Kind of down to 2, but yes.
Thanks for coming.
Nice to be here.
So last year, we did a deep dive into the company structure and the cable network outlook, it was a focus. I think we'll cover the breadth of the company this year, so a little bit broader. But I did want to start same place as last year, with structure. Given the upcoming split, what are the steps yet to be completed to separate Publishing from FOX, and will it still be completed by this June?
Everything's pretty much on schedule. I mean, most of that steps I'd call better as sort of more of a process than substance, and I think probably falling into 2 camps: sort of the tax rulings we need for various places; and the regulatory process that we need to follow through vis-à-vis shareholders and the like. But everything is largely on track. We're still shooting for June, and everything seems to be falling in place.
So how do you think about the new Publishing stock? How would you sort of characterize how you think investors will look at that company and those businesses?
I think in -- I'm not going to sort of speculate to where it'll trade, but a lot of -- to some degree, I think increasingly, there's a recognition that the company has -- is more than simply the newspaper group, and that's not a negative comment about the newspaper group, but it really is a broad-based Australian multimedia company that is in television, video, digital and publishing, so it's sort of a broad-based Australian multimedia business, and then really, a global publishing business in books and newspapers that I think really represents unique strengths in terms of franchises, unique strengths in terms of scale and particularly some unique assets that have the potential to really build exciting businesses in a digital age. And I guess if you sort of think of Dow Jones, the Wall Street Journal is, in particular, being businesses that really have the potential to really generate unique proprietary information and data in an age -- in a digital age where essentially, unique information is going to be more valuable than ever. So I do think that, that business, as it gets out there, have potential to really build some interesting businesses. And for those who believe, which we do, that uniquely branded news, quality-branded news has a real long-term future, I guess it's a company that can be exciting for people and take advantage again of its scale, its brands and its franchises, as well as some of the assets that probably aren't -- don't get as much -- don't get talked about as much, particularly in the Australian multimedia area.
The -- we're $2.5 billion in cash. I think there was some press speculation around $3 billion. Are we in the ballpark in terms of what the balance sheet might look like at News Corp. coming out the gate?
I'm not to get into the specifics of the balance sheet. I think actually, this month, we'll have some filings that provide visibility people have been looking for in a number variance like that. What I would say with this, I think we feel both these businesses have really exciting futures. We think it's important they both have balance sheets that enable them to fulfill the opportunities they have to build exciting long-term businesses.
How should -- if shareholders of News Corp are going to get News Corp. and FOX shares, how should investors today think about how capital might be deployed at News Corp. once it's split off at the Publishing company?

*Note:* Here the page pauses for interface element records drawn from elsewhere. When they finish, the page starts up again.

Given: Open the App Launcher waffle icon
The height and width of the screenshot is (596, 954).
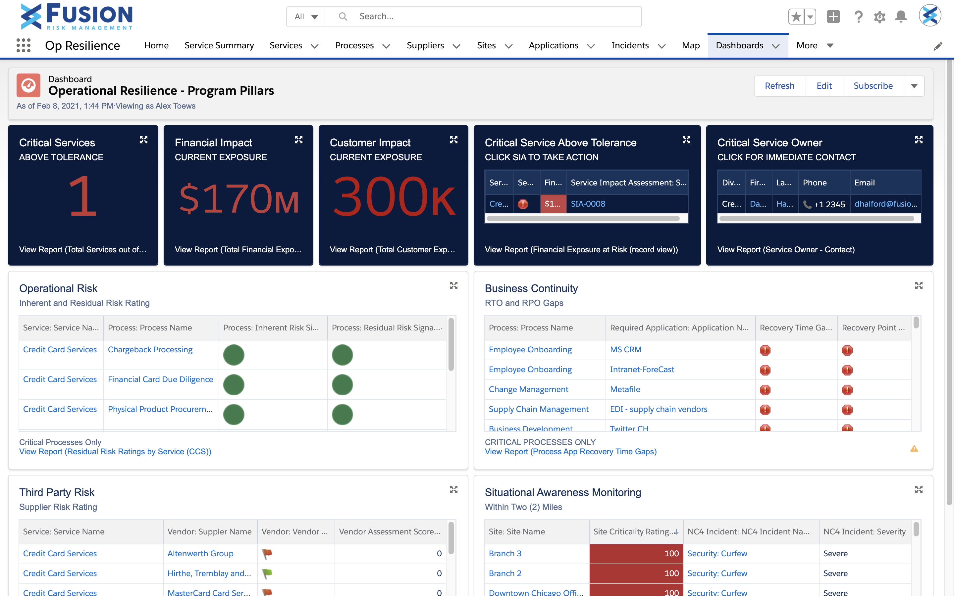Looking at the screenshot, I should click(x=24, y=45).
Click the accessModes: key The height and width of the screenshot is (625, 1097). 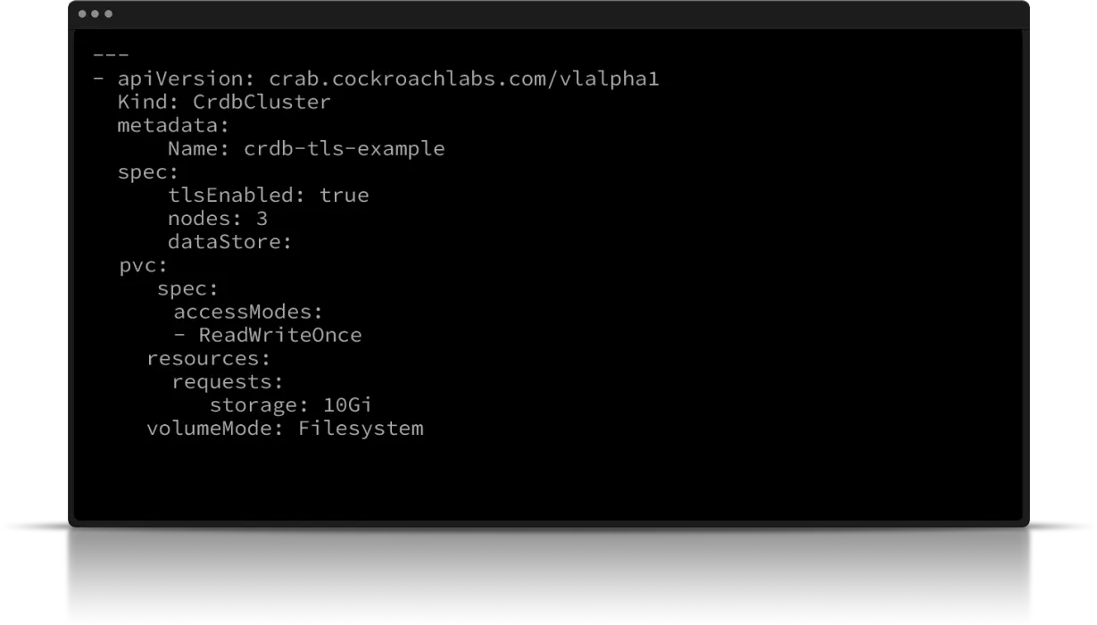tap(247, 312)
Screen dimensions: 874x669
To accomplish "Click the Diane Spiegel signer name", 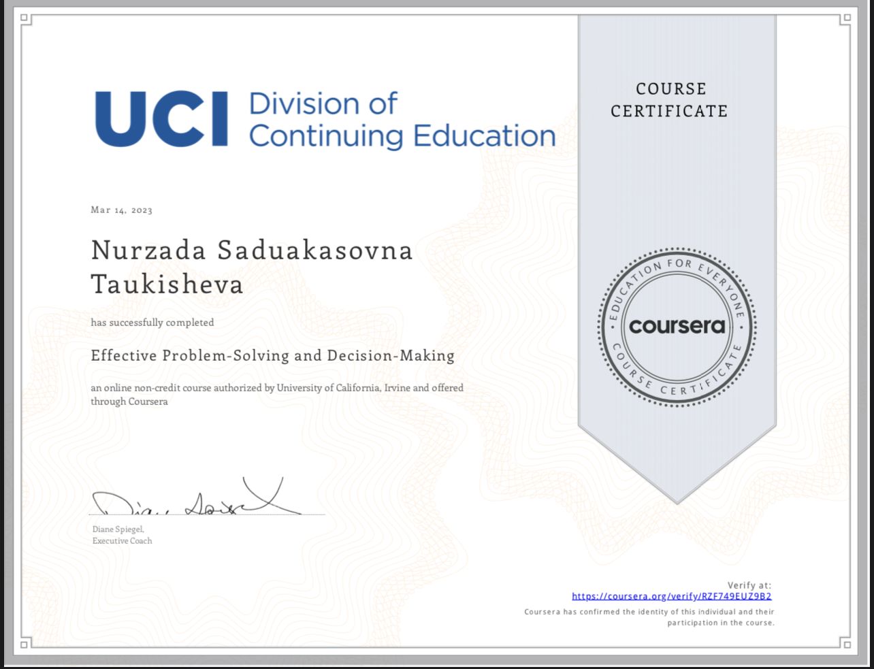I will pos(118,529).
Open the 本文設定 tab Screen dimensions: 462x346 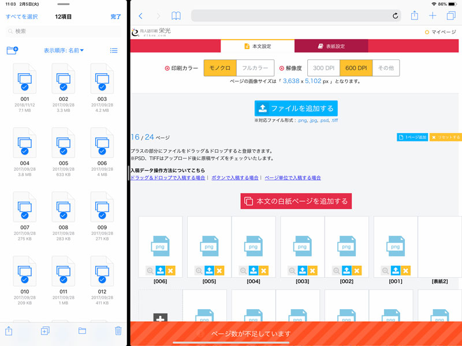pos(258,46)
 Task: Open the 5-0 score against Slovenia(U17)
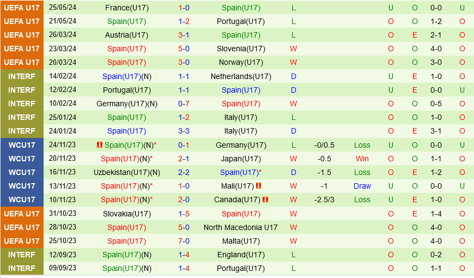tap(184, 49)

At the Publishing company? I think it is really going to be -- I mean, I think it'll be a well-capitalized business. And I think it'll be deployed opportunistically. I don't think it's a business that would be viewed as having necessary holes in it, but I think it's a business where they think there will be -- they believe, we believe -- I guess today, it's still we -- believe there'll be opportunities to grow exciting businesses. And I think we've always believed we should build over -- build rather than buy, although in some places, they're probably in businesses in the publishing side, in books and newspapers that have a degree of -- degrees of maturity that sort of would bode for potential consolidation in places. So I think you -- when you look at those businesses, they are businesses one could argue where we create value out of consolidation. But they're a leader. I mean, they're a unique leader in those places, and I think they'll -- with those franchises, I think they believe there'll be opportunities for them to build and grow exciting businesses and I think largely probably focused on digital media. There's no question that in the Publishing side, the business is clearly going to continue to gravitate from a print format to a digital format. It doesn't mean there won't be printed products for a long time, but the growth and the energy will really come out of digital side of those franchises.